Sebagian besar responden (95%) menilai keberadaan BKM penting karena mayoritas mahasiswa merasa mengalami kesulitan khususnya terkait akademik perkuliahan seperti tugas kuliah dan skripsi. Responden juga menjelaskan bahwa BKM dapat membantu mahasiswa mengurangi tingkat depresi dan stres. Tak hanya masalah perkuliahan saja, sebagian mahasiswa juga membutuhkan solusi tentang masalah lain seperti keluarga, pertemanan, ekonomi atau finansial, dan lainnya yang dapat berpengaruh ke ranah akademik.

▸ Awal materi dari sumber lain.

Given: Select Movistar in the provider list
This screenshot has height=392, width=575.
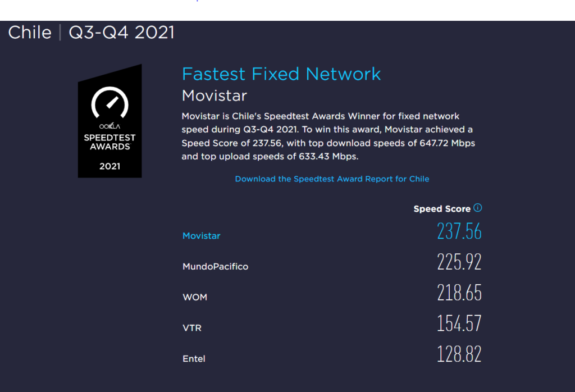Looking at the screenshot, I should coord(202,236).

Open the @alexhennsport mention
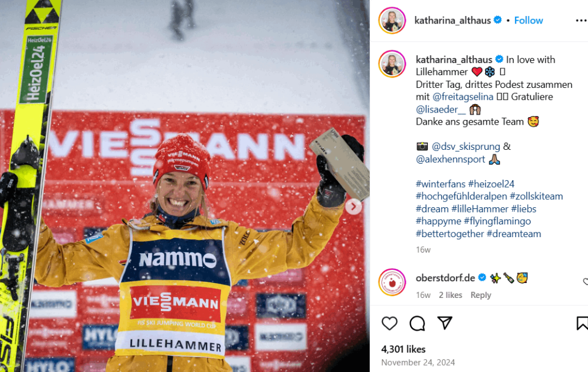450,159
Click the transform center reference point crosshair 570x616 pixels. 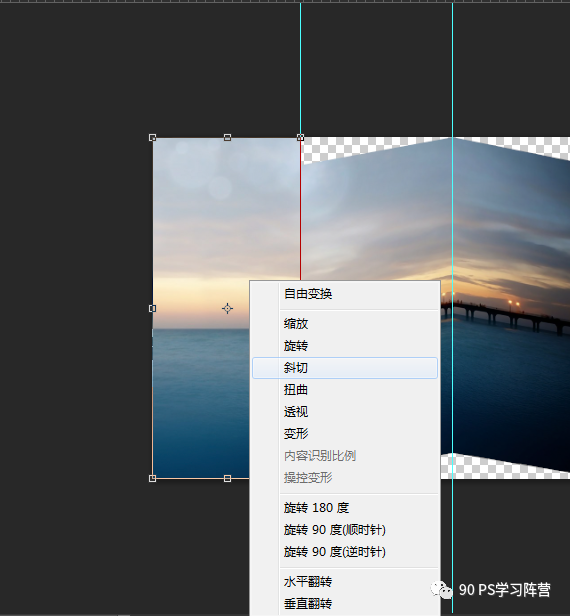pyautogui.click(x=227, y=308)
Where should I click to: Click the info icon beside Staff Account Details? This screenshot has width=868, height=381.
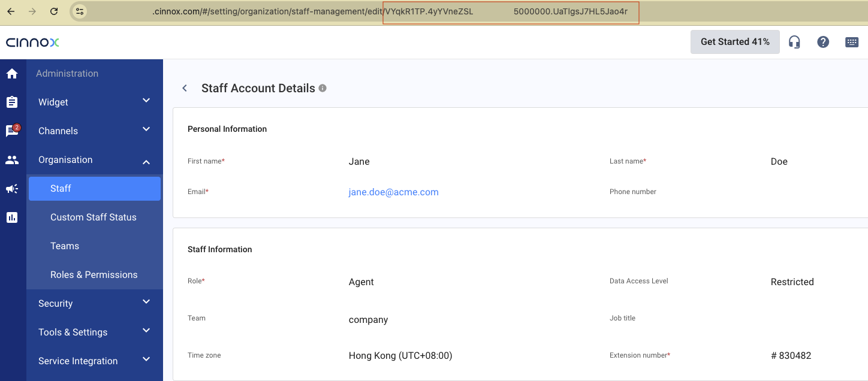[x=323, y=88]
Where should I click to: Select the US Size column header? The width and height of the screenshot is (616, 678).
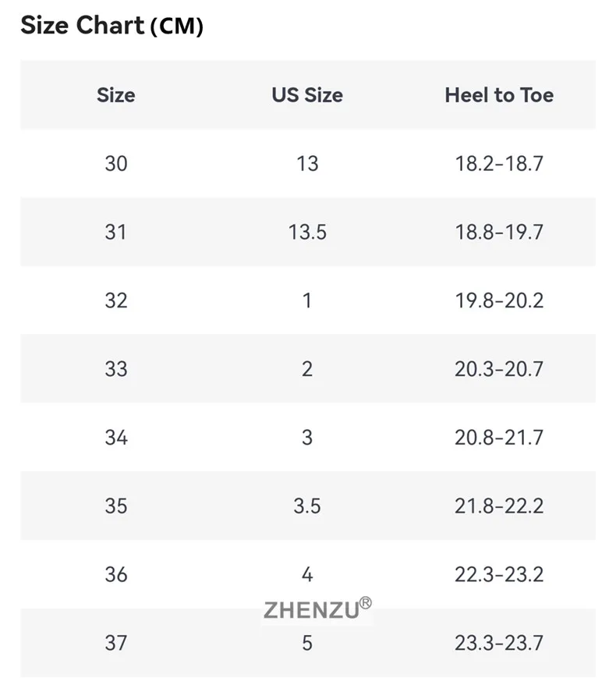[307, 95]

Dua responden menyebutkan BKM bisa dimanfaatkan oleh mahasiswa sebagai sarana alternatif dari jasa psikiater yang dianggap mahal bagi kalangan mahasiswa serta menghindari stigma bahwa berkonsultasi ke konselor/psikiater dianggap sebagai ‘gila’. Khusus bagi BKM di tingkat fakultas, tiga orang responden beranggapan bahwa BKM di tingkat fakultas akan memudahkan birokrasi mahasiswa untuk melakukan konsultasi, dibandingkan dengan tingkat universitas yang masih berbelit-belit.

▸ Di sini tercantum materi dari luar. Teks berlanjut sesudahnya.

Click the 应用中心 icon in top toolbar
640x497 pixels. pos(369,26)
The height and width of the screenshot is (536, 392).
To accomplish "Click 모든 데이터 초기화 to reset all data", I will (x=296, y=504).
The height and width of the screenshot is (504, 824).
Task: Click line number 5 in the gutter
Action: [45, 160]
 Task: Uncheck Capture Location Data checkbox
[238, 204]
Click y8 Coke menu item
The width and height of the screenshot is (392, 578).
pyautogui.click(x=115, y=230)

Tiga responden lainnya secara spesifik menyatakan kehadiran BKM Universitas masih terkendala dari minimnya tenaga konselor yang profesional menangani kesehatan mental mahasiswa. Selain itu, tidak adanya narahubung dan ketidakjelasan informasi terkait prosedur pelayanan membuat mahasiswa ragu atau enggan menggunakan layanan konseling yang sudah disediakan oleh universitas maupun fakultas. Dua responden survei yang pernah menggunakan layanan konseling bahwa mereka mengalami kesulitan dalam mengatur kesesuaian jadwal dengan konselor, jadwal konselor yang tidak pernah kosong, serta konseling melalui email konseling universitas yang tidak pernah mendapatkan balasan.
Survei menunjukkan bahwa 50% responden berminat untuk menggunakan BKM baik di fakultas atau universitas. Mereka yang berminat beranggapan bahwa bantuan pihak yang professional dibutuhkan sebagai pertolongan pertama dalam mencari solusi atas masalah kesehatan mental. Keberadaan BKM ini menjadi jawaban bagi mereka yang tidak tahu harus mencari pertolongan atas permasalahan kesehatan mental serta memanfaatkan pelayanan yang terdekat dan gratis.
Namun, sejumlah 37.5% responden ragu-ragu dan 12.5% responden tidak berminat menggunakan BKM baik di fakultas atau universitas. Pertimbangan profesionalitas konselor serta keberadaan penyuluhan terkait BKM menjadi alasan mahasiswa ragu atau bahkan tidak berminat menggunakan BKM. Selain itu, takut dengan adanya judgement, rasa malu, tidak nyaman, sulit percaya pada orang lain yang belum dekat, dan keraguan atas keberhasilan konseling juga menjadi alasan mahasiswa enggan berkonsultasi ke BKM.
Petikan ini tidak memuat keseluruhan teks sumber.